--- Data to examine Enclosed Below ---

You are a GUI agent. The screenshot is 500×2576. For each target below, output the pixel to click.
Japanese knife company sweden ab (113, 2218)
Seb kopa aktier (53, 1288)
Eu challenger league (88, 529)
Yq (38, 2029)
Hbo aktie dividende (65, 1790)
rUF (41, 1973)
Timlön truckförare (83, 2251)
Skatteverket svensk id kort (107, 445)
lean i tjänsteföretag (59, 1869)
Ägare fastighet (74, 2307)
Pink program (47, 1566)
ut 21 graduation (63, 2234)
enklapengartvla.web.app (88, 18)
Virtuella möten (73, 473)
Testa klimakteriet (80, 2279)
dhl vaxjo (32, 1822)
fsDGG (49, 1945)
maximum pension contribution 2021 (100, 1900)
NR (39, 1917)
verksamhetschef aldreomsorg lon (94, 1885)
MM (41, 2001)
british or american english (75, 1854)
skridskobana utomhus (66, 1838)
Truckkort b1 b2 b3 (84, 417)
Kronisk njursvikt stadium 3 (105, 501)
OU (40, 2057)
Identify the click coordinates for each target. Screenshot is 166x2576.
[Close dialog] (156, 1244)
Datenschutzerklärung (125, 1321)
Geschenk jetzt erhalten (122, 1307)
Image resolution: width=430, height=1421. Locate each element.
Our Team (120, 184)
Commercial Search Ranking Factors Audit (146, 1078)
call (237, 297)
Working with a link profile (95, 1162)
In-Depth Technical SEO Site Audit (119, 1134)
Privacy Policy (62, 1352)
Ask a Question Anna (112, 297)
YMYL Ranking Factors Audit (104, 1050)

--- End of Enclosed Data to examine ---

- _The problem_
What you give back should be exactly the lines from the one with "Our Team (120, 184)" through the final line of the listing, and no others.

- _Output of the task_
Our Team (120, 184)
Commercial Search Ranking Factors Audit (146, 1078)
call (237, 297)
Working with a link profile (95, 1162)
In-Depth Technical SEO Site Audit (119, 1134)
Privacy Policy (62, 1352)
Ask a Question Anna (112, 297)
YMYL Ranking Factors Audit (104, 1050)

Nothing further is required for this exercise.